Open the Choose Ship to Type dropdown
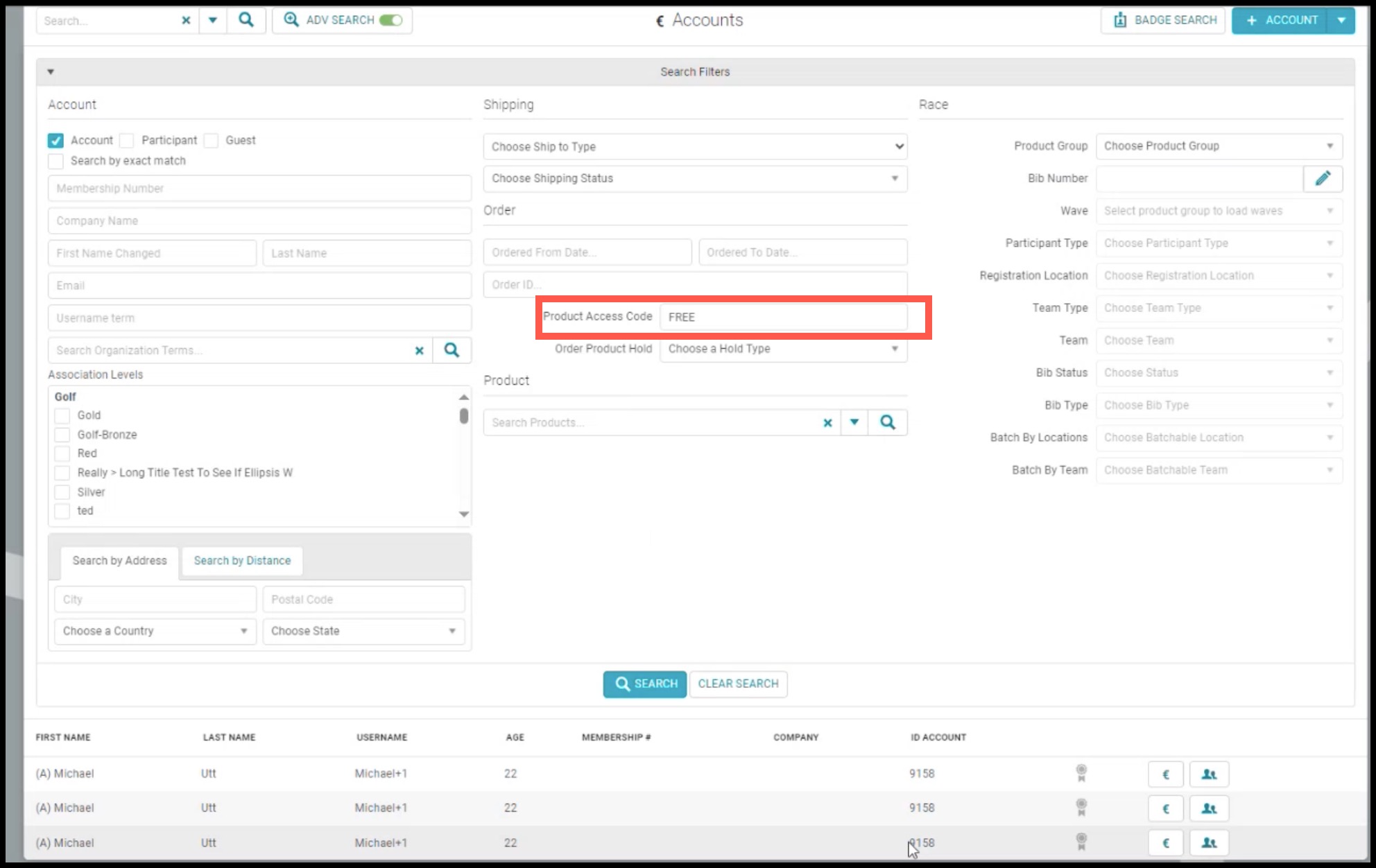click(x=696, y=146)
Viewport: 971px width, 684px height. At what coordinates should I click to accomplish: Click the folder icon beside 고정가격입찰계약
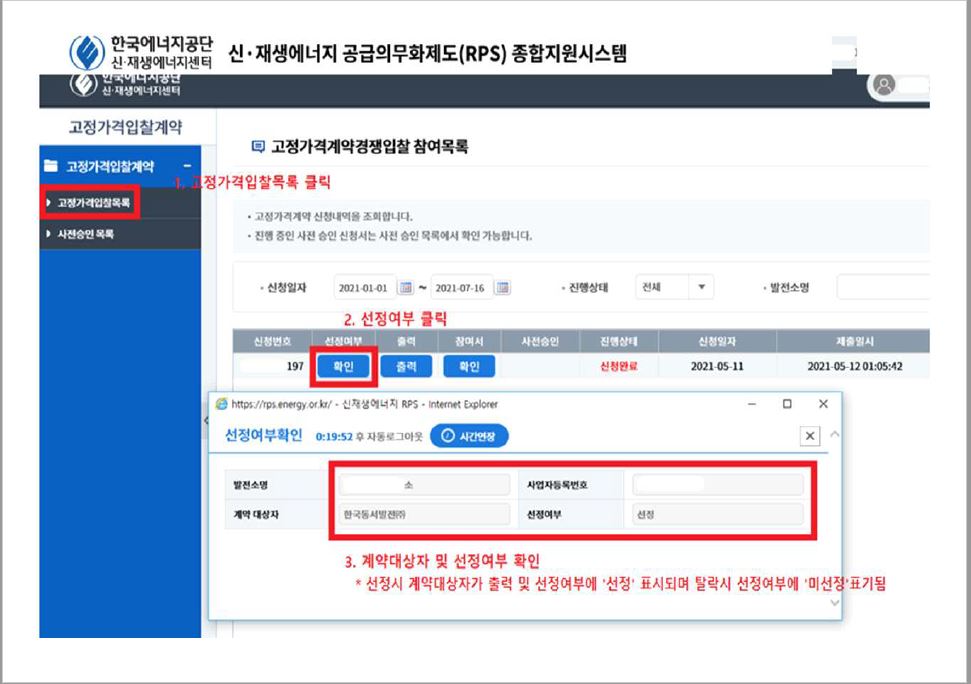(50, 166)
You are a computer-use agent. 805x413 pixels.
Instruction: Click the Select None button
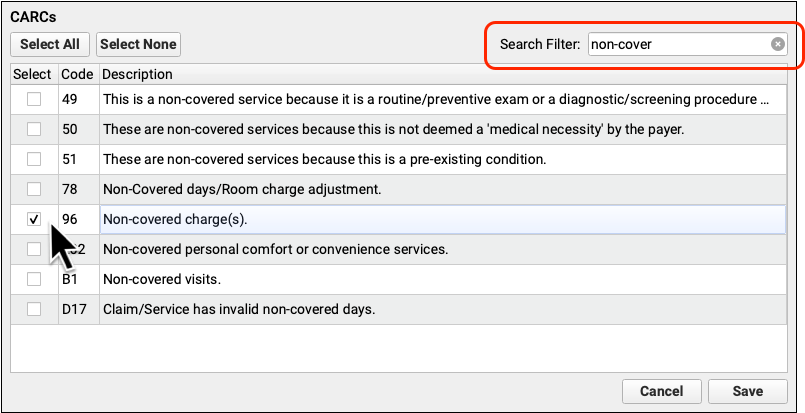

================================

:: Exercise aim ::
Reproduce exactly, and only, the lines from the one containing "You are a computer-use agent. 805x413 pixels." through the last line of the records above, both included, leaving out any pictures.

:: Answer space ::
You are a computer-use agent. 805x413 pixels.
Instruction: Click the Select None button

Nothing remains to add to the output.